Battery Metals


First Cobalt CEO Trent Mell joined the Investing News Network to discuss the progress his company has made with its North American cobalt refinery.

First Cobalt (TSXV:FCC,OTCQX:FTSSF,ASX:FCC) CEO Trent Mell believes that the company’s Iron Creek project could become one of the most important cobalt assets in the world outside of the Democratic Republic of Congo (DRC).

In the interview below, CEO Trent Mell provides an overview of First Cobalt’s progress in redeveloping the company’s Ontario cobalt refinery. The company has demonstrated the ability to take cobalt hydroxide as an input and convert it into battery-grade cobalt sulfate, which can then be used to produce batteries for the growing electric vehicle (EV) market. First Cobalt is currently in talks with manufacturers in order to deliver cobalt sulfate that matches the specifications of manufacturers.

In addition to its Ontario refinery, First Cobalt has continued to explore its Iron Creek project in Idaho. According to Mell, recent drilling at Iron Creek has established that the project could be operated as either a smaller high-grade underground play or as a high-tonnage, low-grade open pit. First Cobalt continues to conduct drilling programs on Iron Creek with the ultimate goal of serving the growing cobalt market. Since it is a pure-play cobalt project located in the US, Mell feels that Iron Creek has the potential to become one of the most important cobalt assets in the world.

Below is a transcript of our interview with First Cobalt CEO Trent Mell. It has been edited for clarity and brevity.

Investing News Network: What makes the First Cobalt refinery unique?

First Cobalt CEO Trent Mell: Well, the unique aspect of the refinery is that it’s located here in North America. When you look at where refining is done today, the majority of it is in China. If you look specifically at the lithium-ion battery market or the growing EV market, 80 percent of that is in China today. We have a critical mineral that is important not just to our economic situation for the automotive sector but also to national defense, because it has important defense applications. And you’ve got absolutely no refining that goes on in America today. This facility is permitted, it’s operated, it has a flowsheet that works and has the potential to become the very first producer of cobalt sulfate in America.

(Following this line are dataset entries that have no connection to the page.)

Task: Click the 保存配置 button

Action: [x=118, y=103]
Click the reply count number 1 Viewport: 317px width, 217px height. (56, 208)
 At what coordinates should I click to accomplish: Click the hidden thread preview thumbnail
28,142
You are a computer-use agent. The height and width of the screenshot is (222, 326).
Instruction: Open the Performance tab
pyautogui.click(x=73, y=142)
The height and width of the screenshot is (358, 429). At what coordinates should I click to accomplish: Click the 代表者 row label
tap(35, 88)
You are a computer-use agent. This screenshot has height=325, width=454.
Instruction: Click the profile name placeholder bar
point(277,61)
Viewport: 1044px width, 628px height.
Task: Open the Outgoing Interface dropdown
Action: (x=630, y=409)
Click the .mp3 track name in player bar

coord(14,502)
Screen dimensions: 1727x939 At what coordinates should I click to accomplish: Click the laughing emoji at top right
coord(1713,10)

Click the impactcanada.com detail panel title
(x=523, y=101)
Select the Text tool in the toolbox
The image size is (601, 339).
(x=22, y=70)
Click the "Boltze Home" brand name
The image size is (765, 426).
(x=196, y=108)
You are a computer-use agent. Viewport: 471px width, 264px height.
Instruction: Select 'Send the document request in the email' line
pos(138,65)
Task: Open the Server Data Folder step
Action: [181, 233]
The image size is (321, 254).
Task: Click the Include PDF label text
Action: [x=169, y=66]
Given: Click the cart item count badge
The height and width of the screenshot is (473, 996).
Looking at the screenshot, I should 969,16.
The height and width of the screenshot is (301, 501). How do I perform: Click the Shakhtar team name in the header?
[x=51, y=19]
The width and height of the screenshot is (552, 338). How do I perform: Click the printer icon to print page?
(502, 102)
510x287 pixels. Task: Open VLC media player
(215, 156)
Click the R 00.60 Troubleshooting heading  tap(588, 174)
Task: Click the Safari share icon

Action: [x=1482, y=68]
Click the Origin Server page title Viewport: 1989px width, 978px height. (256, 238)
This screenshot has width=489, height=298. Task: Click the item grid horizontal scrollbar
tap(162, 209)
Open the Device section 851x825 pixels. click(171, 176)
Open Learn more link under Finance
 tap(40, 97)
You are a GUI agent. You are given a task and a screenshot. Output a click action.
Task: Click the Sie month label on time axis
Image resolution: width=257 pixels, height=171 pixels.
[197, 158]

INN: Why is this important to investors?

TM: For our investors, this is huge. It’s hard to understate how important this is, because this means cash flow. When you are a miner like us or a junior exploration company, you typically don’t own assets like this. This is all the way downstream. This is facing the market and, by our estimations, produces meaningful margins in a market that is only going to get stronger over time. For us to have this refinery in Canada — it has its permits, it’s got an operating history and now we’ve got metallurgical results that say, “Hey, yes! This thing will work.” It can produce the kind of refined product that the market is looking for. It really sets us on a fast track to cash flow at a faster rate than would otherwise be the case if we were to look to develop our mining assets.

INN: First Cobalt released new results in the refinery that’s producing cobalt sulfate. Can you tell us about those results?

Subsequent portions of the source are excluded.